Committee of 100 recently spoke with Debra Wong Yang, a partner at Gibson, Dunn & Crutcher’s Los Angeles office. Debra is Co-Chair of the firm’s Crisis Management Practice Group and the White Collar Defense and Investigations Practice Group. Debra previously served as the United States Attorney for the Central District of California, appointed in May 2002 by President George W. Bush, who made her the first Asian-American woman to serve as a United States Attorney. Debra has been a Member of Committee of 100 since 2007 and currently serves as the organization’s Vice Chair.
Committee of 100: What is one of your achievements that you are most proud of, which helped dictate the course of your career?
Debra: The achievement I am most proud of was serving as the first Asian American woman appointed as a United States Attorney. I oversaw the Central District of California, which is comprised of 5 counties and is more populated than some states. It is the largest district outside of Washington DC, and has the most varied types of crimes and challenges. I also took my office after the attacks of 9/11 and the enforcement world was in the midst of responding to unprecedented needs that it had never experienced before. It required me to not just focus on prosecuting crimes and defending civil actions, but also finding and identifying ways to prevent future attacks. Knowing that the well-being of all the constituents rode on our work was the most important and real pressure I’ve felt professionally.
Committee of 100: What is a major lesson you learned from a failure or setback in your career, which also helped dictate the course of your career?
Debra: There was an incident once, where I was with a group of lawyers at a press conference. I was not one of the featured speakers, nor someone of particular import. At the end of the remarks, one of the reporters called for me to come to the microphone. The question they posed to me started with “as a long-time defender of civil rights, do you believe that civil rights are being violated by this policy”? It was such a deep question, that resonated with me because I have been a defender of civil rights and there were issues and questions that had not been resolved about the fairness of the policy. I could not answer with a simple answer and fumbled at the microphone in front of everyone. It taught me that anytime I am in front of the press, I have to be 1000% prepared even though I may not be expected to speak. And it also made me focus on media relations and trying to become more comfortable with the press and how information and statements could be shared. I believe this was part of the foundation for me focusing on crisis management, where a huge part of the work deals with reputation management.
Committee of 100: What topic/s do you feel are not being talked about enough when it comes to the advancement of women as leaders?
Debra: Compensation. And I don’t mean compensation in a crass, material kind of way. Compensation is another indicator of success. In some places, compensation means true power. I have watched happily over the years as women have advanced and taken on positions of power, increased their presence at all levels of corporate America and in government. But women are still compensated at vastly reduced rates compared with men. That’s not equality.
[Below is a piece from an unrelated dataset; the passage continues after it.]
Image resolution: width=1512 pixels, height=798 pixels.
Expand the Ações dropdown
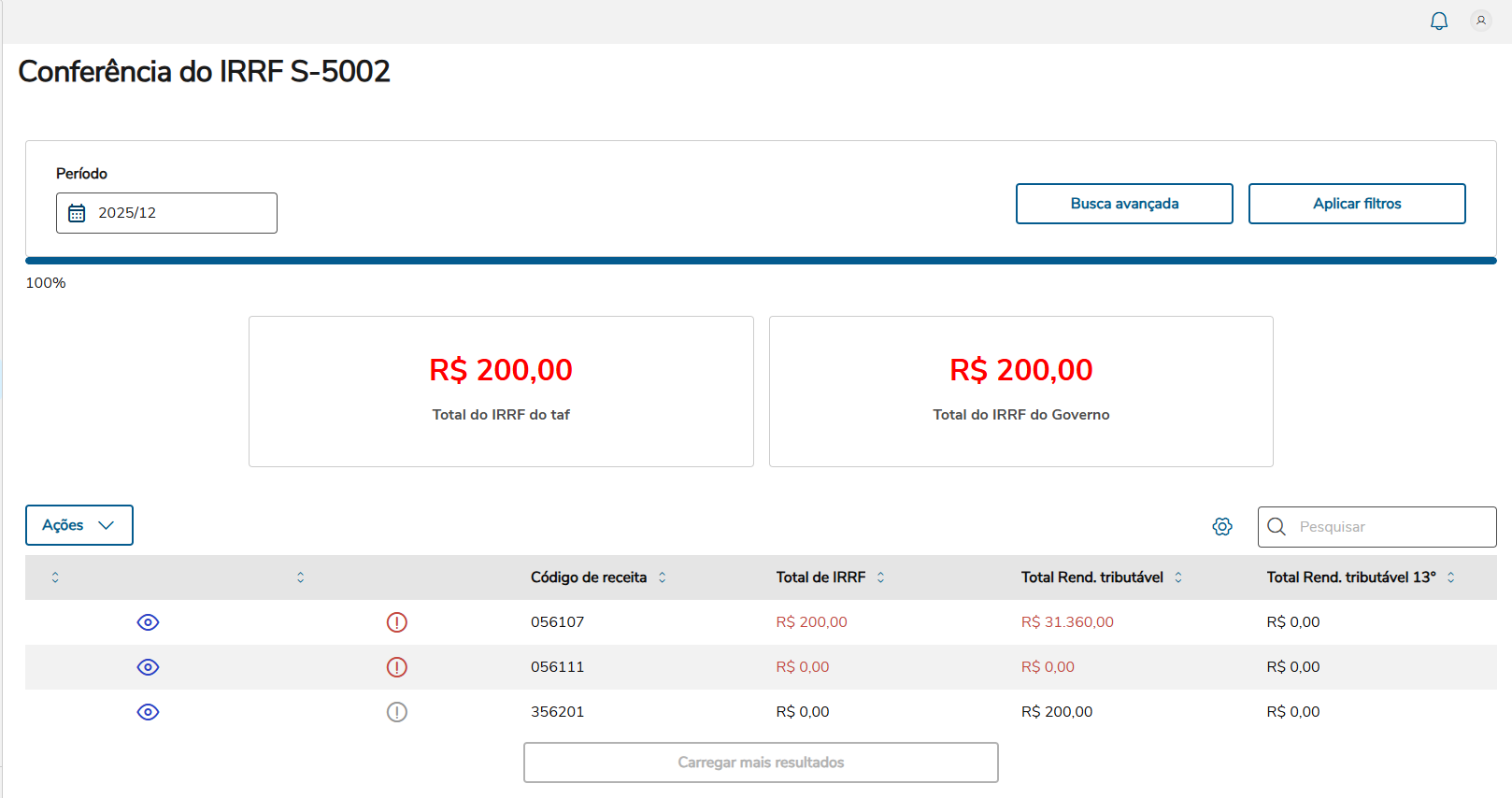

Committee of 100: What qualities do you see in the next generation of Chinese American women that brings you hope and joy for the future?
Debra: These young women are so highly educated, trained, and skilled that when you compare them to yourself at that age, you cannot help but marvel at all they have accomplished. They are well-read, well-versed and truly thoughtful. They are sensitive to the world and to the universe. But the demands on their generation are great. Long hours at work. Constant keeping up with communication demands. Staying on top of the knowledge that comes from so many more sources than when I was younger. So I find that they don’t have enough time for themselves. Quiet time. Time to be creative, time to be philosophical, time for them to reflect, time for them to recharge. I want them to feel the gift of “time” and to understand that this “time” is their own and to stake a claim in it so they can have that balance. With that, I think they can do anything.
Committee of 100: If you could go back in time and give advice to your 20-year-old self, what would you say to the younger version of you?
Debra: Don’t worry and feel insecure. Just because you are a girl who grew up in Chinatown, surrounded by people who can’t speak English, who immigrated to this country with little, and who did not have a chance at education, you learned so much from them. You learned how to take care of others who cannot take care of themselves. And being able to give to them is the greatest gift you can give yourself. You will be a bridge from one community to another. You learned that you have a “community” behind you and that no matter where you go, they will still be here. So move forward not focused on what you don’t know, but focused on what you do know.
Committee of 100: Who is your inspiration and why?
Debra: My inspiration is my three daughters. I would do anything for them. And I want the world to be better for them and because of them. So the professional work that I do, the charitable work that I do, is all so that the world they will inherit will be more evolved and more fair.